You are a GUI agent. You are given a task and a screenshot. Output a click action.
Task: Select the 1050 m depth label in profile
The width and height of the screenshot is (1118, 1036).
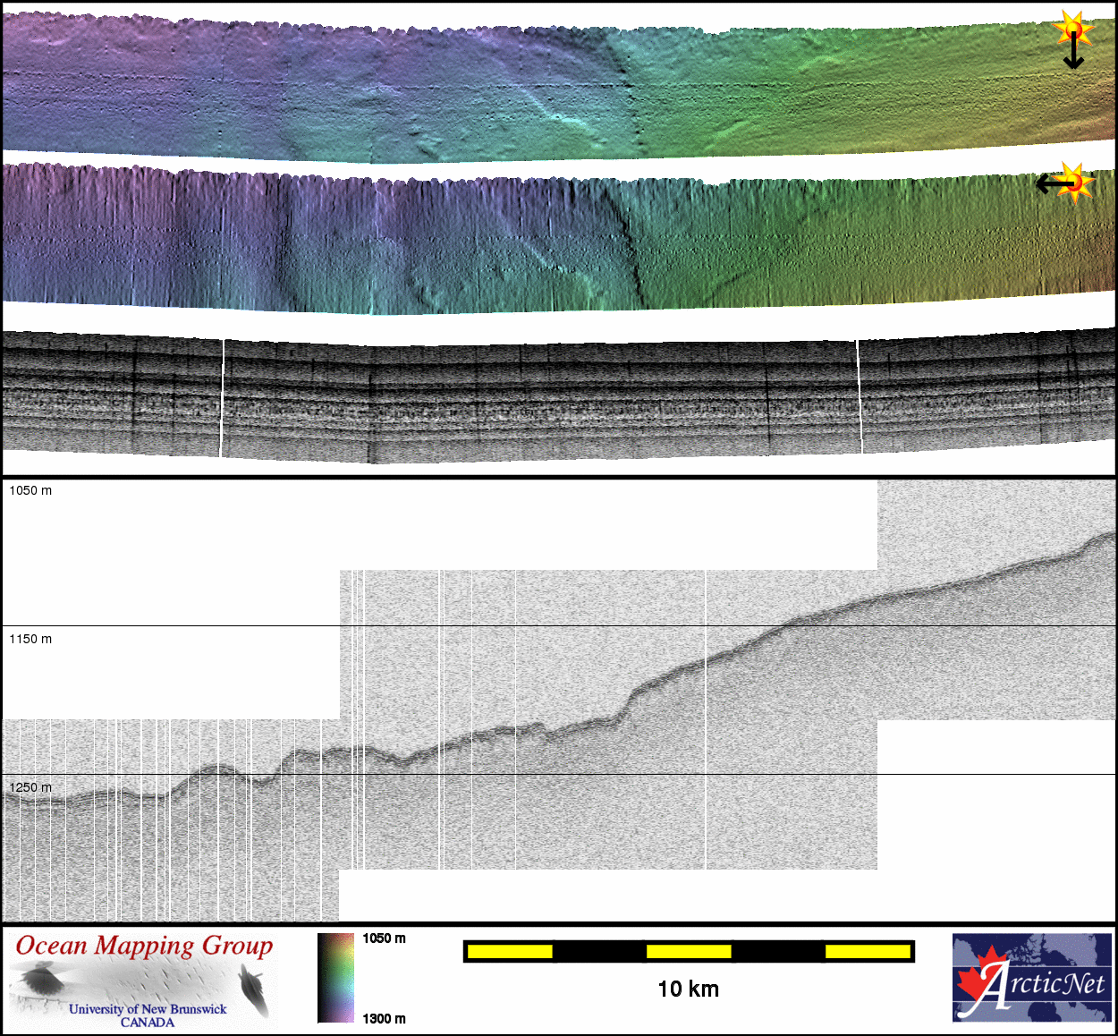click(x=30, y=491)
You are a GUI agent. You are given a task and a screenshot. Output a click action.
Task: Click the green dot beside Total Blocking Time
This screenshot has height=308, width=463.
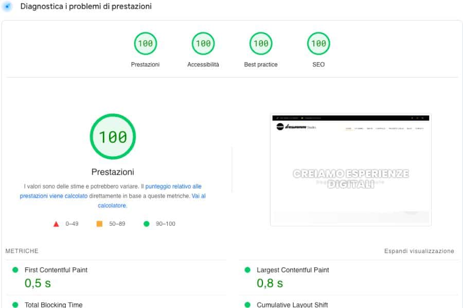tap(16, 304)
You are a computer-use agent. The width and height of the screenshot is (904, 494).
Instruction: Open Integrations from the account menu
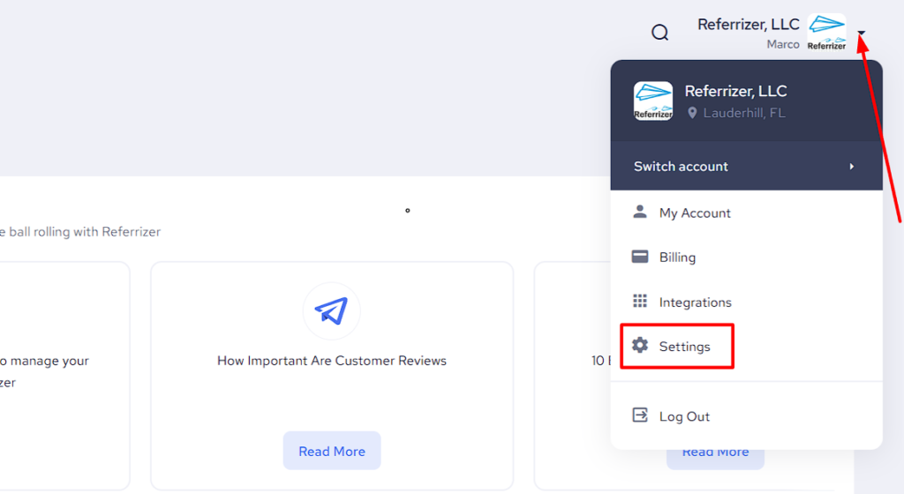pyautogui.click(x=695, y=303)

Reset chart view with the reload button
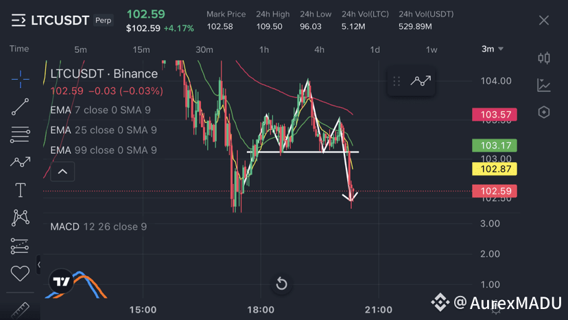pyautogui.click(x=281, y=284)
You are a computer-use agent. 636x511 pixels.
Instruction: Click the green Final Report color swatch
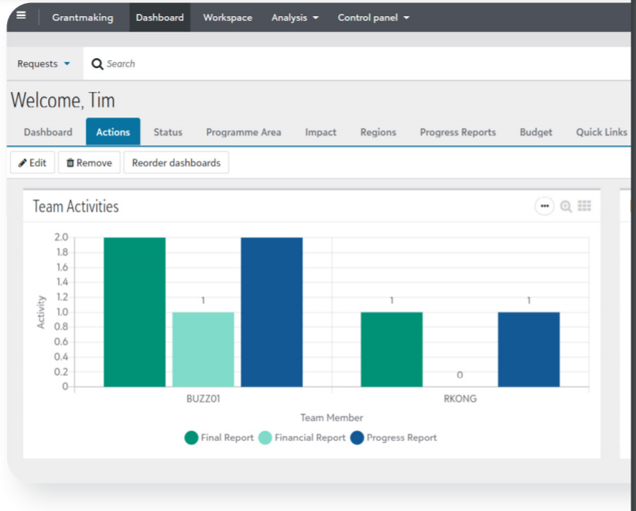191,438
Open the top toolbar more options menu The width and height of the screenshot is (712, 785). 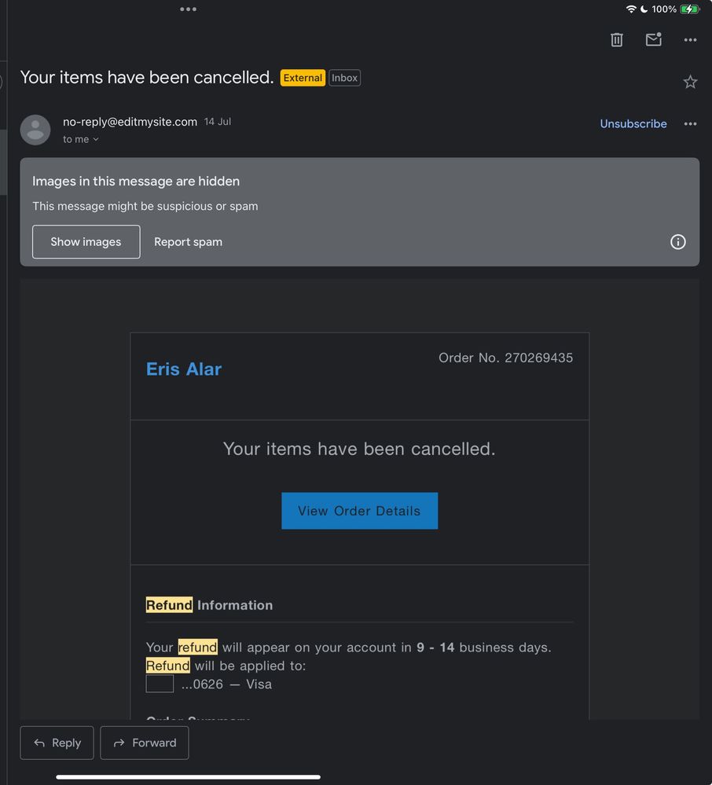[x=690, y=40]
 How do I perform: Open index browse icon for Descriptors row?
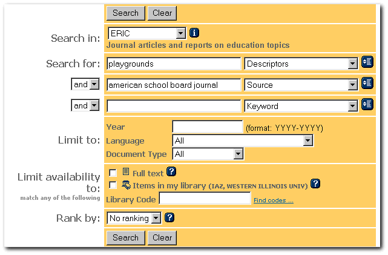[x=367, y=62]
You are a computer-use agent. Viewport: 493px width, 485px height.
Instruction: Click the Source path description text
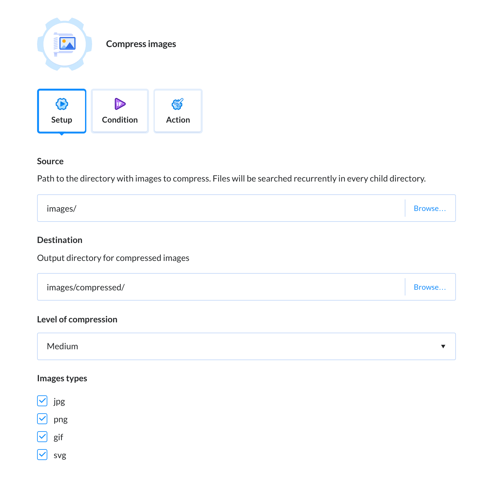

______

- **STATED TASK**
Starting at the row line containing "How do I perform: Open" and ending at the last line of the rows, write those lines out again with "Descriptors" replaced by "Subjects" and everything else unchanged. Omit the pictures.

- **TASK SOLUTION**
 How do I perform: Open index browse icon for Subjects row?
[x=367, y=62]
You are a computer-use agent. Viewport: 493px width, 485px height.
Instruction: Click the Source path description text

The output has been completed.